Он вошел и едва не задохнулся. Вокруг был ботанический сад. Невероятным образом изо всех углов, со стен, с потолка пробивались побеги тропических растений, распускались цветы самых диковинных форм и расцветок, спиралью завивались лианы, ядовитостью зелени способные поспорить с брюками Олега Петровича. Аромат цветов был сладостноудушающим. Голова Стеблицкого закружилась, и он почти ввалился в комнату, где также буйствовала и благоухала заморская флора, порхали маленькие яркие птички, а на пушистых коврах, брошенных на траву, возлежал хозяин квартиры актер барский, облепленный со всех сторон смуглыми, почти обнаженными красавицами, примерно так, как мухи облепляют надкушенную грушу. Сравнение с грушей пришло в голову Стеблицкому не случайно —вокруг Барского стояли золотые вазы, полные свежих фруктов. На Барском был только измятый бухарский халат —точная копия того, что Олег Петрович видел давеча во сне —совершенно распахнутый, отчего мужские его достоинства бесстыдно открывались всему миру, и Олег Петрович в другое время немедленно отвел бы в смущении глаза, но под халатом вдруг обнаружилось и еще кое-что —грязно-белый пиджак, надетый прямо на голое тело. Сердце Стеблицкого застучало.
— Олежка! — завопил Барский, стряхивая с себя красавиц и раскрывая гостю объятья. -Как я рад тебя видеть!
Стеблицкий от объятий уклонился.
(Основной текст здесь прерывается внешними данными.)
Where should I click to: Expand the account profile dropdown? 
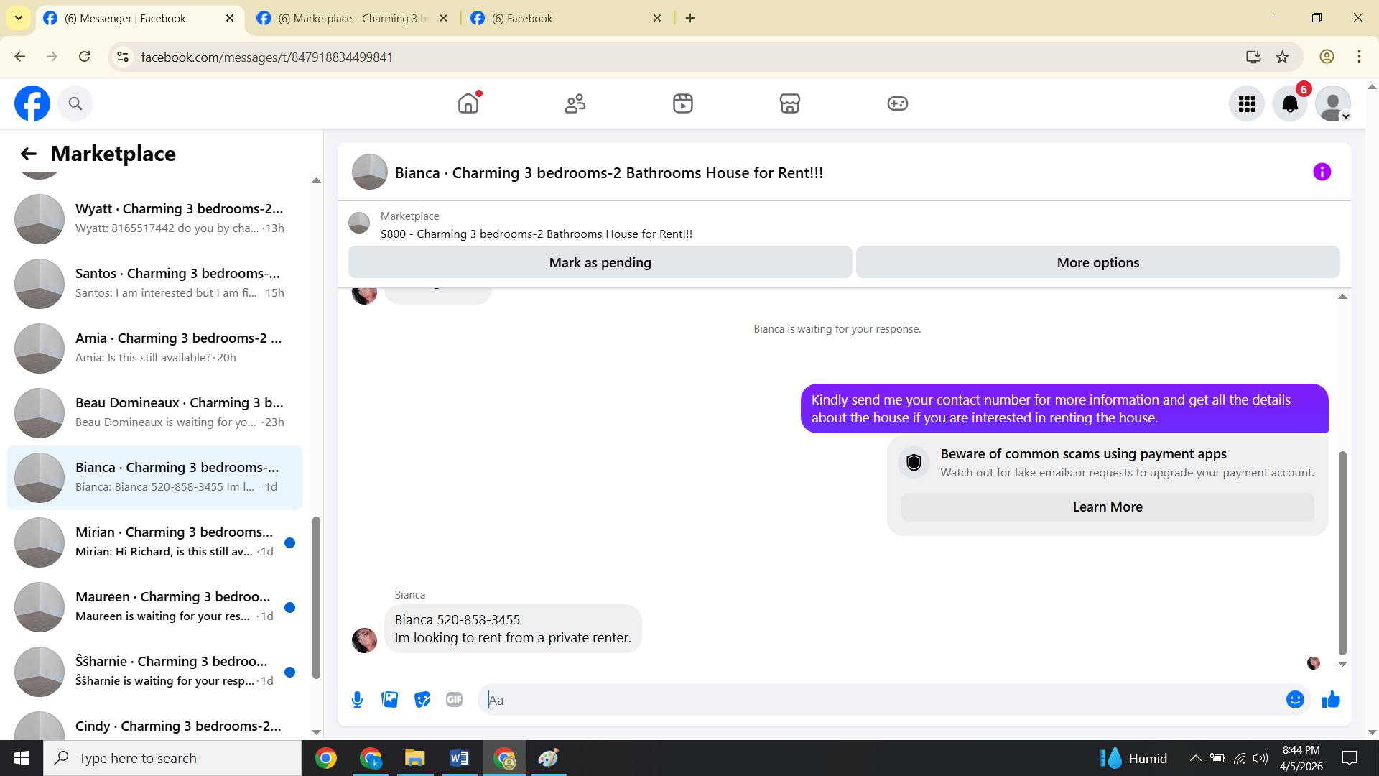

Поймав его брезгливый взгляд, артист смутился, быстро запахнул халат и, оправдываясь, проговорил:
—Извини! Совсем забыл... Жарко тут, черт! Да ты раздевайся, а то взмокнешь! Вот, угощайся...
Он засуетился, сунул Стеблицкому в руки блюдо с халвой, налил в золотую чашу густого вина из длинногорлого сосуда. Олег Петрович посмотрел на блюдо с тоской, смирился и опустился на персидский ковер, неловко согнув ноги. Голые смуглянки вовсю таращили на него свои загадочные черные глаза, по-кошачьи сворачиваясь у ног господина, который, к слову, был вовсе на господина не похож, а имел случайный вид человека, задержавшегося в раздевалке после банных процедур.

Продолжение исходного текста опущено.